List every line in this data where the string "Mekanları" occurs.

LISTED ENTRIES START

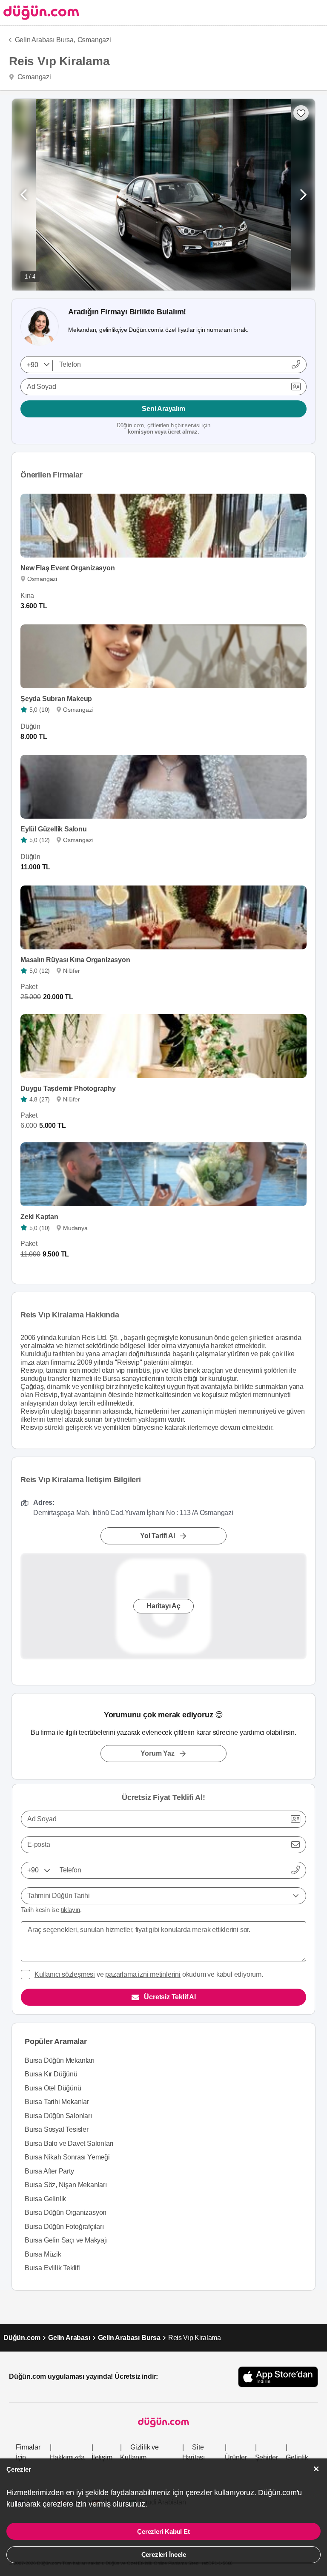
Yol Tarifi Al (157, 1535)
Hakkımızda (67, 2457)
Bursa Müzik (43, 2254)
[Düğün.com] (40, 12)
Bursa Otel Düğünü (53, 2088)
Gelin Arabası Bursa (129, 2337)
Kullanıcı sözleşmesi (64, 1974)
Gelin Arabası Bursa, (45, 39)
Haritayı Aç (163, 1606)
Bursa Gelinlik (45, 2198)
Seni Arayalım (163, 408)
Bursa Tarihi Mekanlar (57, 2101)
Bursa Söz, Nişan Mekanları (66, 2184)
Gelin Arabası (69, 2337)
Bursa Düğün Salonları (58, 2115)
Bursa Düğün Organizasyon (65, 2212)
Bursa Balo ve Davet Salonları (69, 2143)
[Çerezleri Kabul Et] (316, 2469)
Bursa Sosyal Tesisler (57, 2129)
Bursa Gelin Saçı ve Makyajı (66, 2240)
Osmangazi (94, 39)
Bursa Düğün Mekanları (60, 2060)
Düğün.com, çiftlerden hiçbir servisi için (163, 429)
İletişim (102, 2457)
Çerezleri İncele (163, 2554)
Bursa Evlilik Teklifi (52, 2267)
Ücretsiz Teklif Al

LISTED ENTRIES END

FINISHED TASK:
Bursa Söz, Nişan Mekanları (66, 2184)
Bursa Düğün Mekanları (60, 2060)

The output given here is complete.